DO ZROBIENIA:
a. Przepisz dosłownie fragment wpisu o czeskich flaczkach. Zacznij od miejsca ze słowami „Moje zdjęcie” i skończ po słowach „o polskie flaczki.”.
b. Napisz dalszą część wpisu o czeskich flaczkach, zaczynając zaraz po jego ostatnim zdaniu.

FRAGMENT TEKSTU:
_ _ _ _ _ _ _

Moje zdjęcie
Mam na imię Kasia. Ślązaczka z krwi i kości. Moje motto to : SMAK & ZAPACH & ROCK'N'ROLL......... Z wykształcenia jestem technologiem żywienia. Największe szczęście daje mi pobudzanie zmysłów. Realizuje to w kuchni tworząc dzieła kulinarne przy dobrej muzyce… to dla mnie odmienne stany świadomości w codzienności.

sobota, 31 stycznia 2009

Dršťková polévka czyli czeskie flaczki


W Czachach bez polevki ani rusz. Kiedy po raz pierwszy uraczyłam mojego męża polskimi flakami widziałam, że chyba nie na to liczył. I tak temat flaczków został tematem tabu. Jednak kiedy zostałam poczęstowana dršťková polévku u mojego przyjaciela Zdenka (imiennika mojego męża) zrozumiałam dlaczego nie poprosił już nigdy o polskie flaczki.

_ _ _ _ _ _ _

WIERSZE DANYCH:

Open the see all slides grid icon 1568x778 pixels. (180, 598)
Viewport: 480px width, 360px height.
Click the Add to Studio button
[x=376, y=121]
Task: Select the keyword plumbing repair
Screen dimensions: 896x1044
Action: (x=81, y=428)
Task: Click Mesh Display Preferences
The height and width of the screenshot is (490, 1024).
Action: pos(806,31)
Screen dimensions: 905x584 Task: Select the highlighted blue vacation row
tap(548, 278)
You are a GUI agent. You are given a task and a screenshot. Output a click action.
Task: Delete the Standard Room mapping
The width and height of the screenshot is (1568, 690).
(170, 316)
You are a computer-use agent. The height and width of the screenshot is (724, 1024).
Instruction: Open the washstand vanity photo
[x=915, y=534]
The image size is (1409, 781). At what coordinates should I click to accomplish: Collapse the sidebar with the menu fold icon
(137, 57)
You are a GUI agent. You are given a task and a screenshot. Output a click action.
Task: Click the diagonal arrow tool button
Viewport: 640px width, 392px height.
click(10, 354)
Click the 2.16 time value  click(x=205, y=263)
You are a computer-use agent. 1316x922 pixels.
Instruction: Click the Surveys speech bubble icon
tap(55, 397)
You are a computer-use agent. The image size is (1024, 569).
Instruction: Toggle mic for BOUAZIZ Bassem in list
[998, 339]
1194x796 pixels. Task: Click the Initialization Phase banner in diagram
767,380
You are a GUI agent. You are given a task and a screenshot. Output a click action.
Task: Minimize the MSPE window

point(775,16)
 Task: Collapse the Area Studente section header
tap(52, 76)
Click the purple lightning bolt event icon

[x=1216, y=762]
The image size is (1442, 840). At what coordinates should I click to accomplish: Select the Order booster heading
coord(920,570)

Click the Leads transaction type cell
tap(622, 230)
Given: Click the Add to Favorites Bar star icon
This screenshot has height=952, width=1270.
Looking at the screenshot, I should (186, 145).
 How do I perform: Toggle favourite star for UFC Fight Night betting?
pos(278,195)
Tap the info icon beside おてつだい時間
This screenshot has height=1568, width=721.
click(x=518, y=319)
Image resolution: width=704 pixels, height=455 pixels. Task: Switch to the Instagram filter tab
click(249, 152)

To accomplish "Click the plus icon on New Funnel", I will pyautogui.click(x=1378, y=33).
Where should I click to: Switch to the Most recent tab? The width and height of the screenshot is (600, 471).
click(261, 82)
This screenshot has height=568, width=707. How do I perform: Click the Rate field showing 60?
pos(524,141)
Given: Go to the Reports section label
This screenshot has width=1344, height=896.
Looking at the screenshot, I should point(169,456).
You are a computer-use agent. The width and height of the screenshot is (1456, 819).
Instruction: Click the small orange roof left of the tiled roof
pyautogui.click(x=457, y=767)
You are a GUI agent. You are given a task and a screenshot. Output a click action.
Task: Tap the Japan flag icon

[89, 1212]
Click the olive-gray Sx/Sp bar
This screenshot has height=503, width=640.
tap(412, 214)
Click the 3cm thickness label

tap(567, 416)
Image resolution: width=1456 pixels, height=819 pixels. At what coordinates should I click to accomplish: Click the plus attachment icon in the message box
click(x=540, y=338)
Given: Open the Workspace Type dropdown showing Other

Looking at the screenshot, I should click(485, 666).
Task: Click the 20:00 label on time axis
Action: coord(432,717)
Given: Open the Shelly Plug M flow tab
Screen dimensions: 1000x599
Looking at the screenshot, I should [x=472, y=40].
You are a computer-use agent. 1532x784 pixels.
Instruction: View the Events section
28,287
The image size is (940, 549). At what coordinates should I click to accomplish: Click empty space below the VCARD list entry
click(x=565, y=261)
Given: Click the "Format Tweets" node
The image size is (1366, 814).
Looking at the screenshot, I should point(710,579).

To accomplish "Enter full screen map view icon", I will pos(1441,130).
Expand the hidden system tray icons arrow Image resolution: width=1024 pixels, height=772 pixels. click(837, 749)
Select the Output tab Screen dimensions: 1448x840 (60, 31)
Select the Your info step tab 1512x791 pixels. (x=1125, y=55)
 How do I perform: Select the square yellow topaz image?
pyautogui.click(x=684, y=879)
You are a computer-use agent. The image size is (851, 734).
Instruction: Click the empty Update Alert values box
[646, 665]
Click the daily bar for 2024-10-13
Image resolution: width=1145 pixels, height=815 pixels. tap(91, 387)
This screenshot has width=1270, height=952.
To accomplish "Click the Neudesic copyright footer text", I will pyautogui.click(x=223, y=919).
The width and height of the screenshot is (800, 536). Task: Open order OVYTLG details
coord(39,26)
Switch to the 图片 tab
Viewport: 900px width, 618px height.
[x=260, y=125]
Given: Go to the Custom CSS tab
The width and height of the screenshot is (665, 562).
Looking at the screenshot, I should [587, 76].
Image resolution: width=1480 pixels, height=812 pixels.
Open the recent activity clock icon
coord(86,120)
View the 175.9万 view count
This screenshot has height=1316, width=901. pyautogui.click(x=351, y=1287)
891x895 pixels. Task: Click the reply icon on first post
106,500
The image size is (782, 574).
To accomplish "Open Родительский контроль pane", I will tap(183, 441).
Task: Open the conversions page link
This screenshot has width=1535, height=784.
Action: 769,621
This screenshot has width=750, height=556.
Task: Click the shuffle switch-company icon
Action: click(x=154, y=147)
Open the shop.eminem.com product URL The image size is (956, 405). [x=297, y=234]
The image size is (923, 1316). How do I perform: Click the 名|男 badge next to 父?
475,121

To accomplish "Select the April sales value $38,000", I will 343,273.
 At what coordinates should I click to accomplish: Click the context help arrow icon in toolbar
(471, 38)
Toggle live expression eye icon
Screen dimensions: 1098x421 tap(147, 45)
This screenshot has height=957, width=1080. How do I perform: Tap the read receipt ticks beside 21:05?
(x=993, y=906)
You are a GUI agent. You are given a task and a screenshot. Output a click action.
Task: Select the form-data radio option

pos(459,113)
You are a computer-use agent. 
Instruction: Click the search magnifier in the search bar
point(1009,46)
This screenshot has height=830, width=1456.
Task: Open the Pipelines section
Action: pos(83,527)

_ _ _ _ _ _ _

LISTA ODPOWIEDZI:
a.
Moje zdjęcie
Mam na imię Kasia. Ślązaczka z krwi i kości. Moje motto to : SMAK & ZAPACH & ROCK'N'ROLL......... Z wykształcenia jestem technologiem żywienia. Największe szczęście daje mi pobudzanie zmysłów. Realizuje to w kuchni tworząc dzieła kulinarne przy dobrej muzyce… to dla mnie odmienne stany świadomości w codzienności.

sobota, 31 stycznia 2009

Dršťková polévka czyli czeskie flaczki


W Czachach bez polevki ani rusz. Kiedy po raz pierwszy uraczyłam mojego męża polskimi flakami widziałam, że chyba nie na to liczył. I tak temat flaczków został tematem tabu. Jednak kiedy zostałam poczęstowana dršťková polévku u mojego przyjaciela Zdenka (imiennika mojego męża) zrozumiałam dlaczego nie poprosił już nigdy o polskie flaczki.

b.
W Ostavie u Vierki i Zdenka spędzaliśmy święta wielkanocne i podczas takiego pobytu u nich byłam uczestnikiem całej ceremonii ich gotowania a przy gotowaniu poruszaliśmy ze Zdenkiem sporo tematów dotyczących nie tylko tajników kuchni. Nasze poglądy w różnych kwestiach znacznie się różniły ale dzięki tym dyskusjom nabrałam wprawy w czeskiej mowie, bo jakoś mój osobisty Zdenek uczył się polskiego i nie kwapił się do rozmowy ze mną po czesku. I tym sposobem zdobyłam recepturę na dršťkovu i nauczyłam się czeskiego ;)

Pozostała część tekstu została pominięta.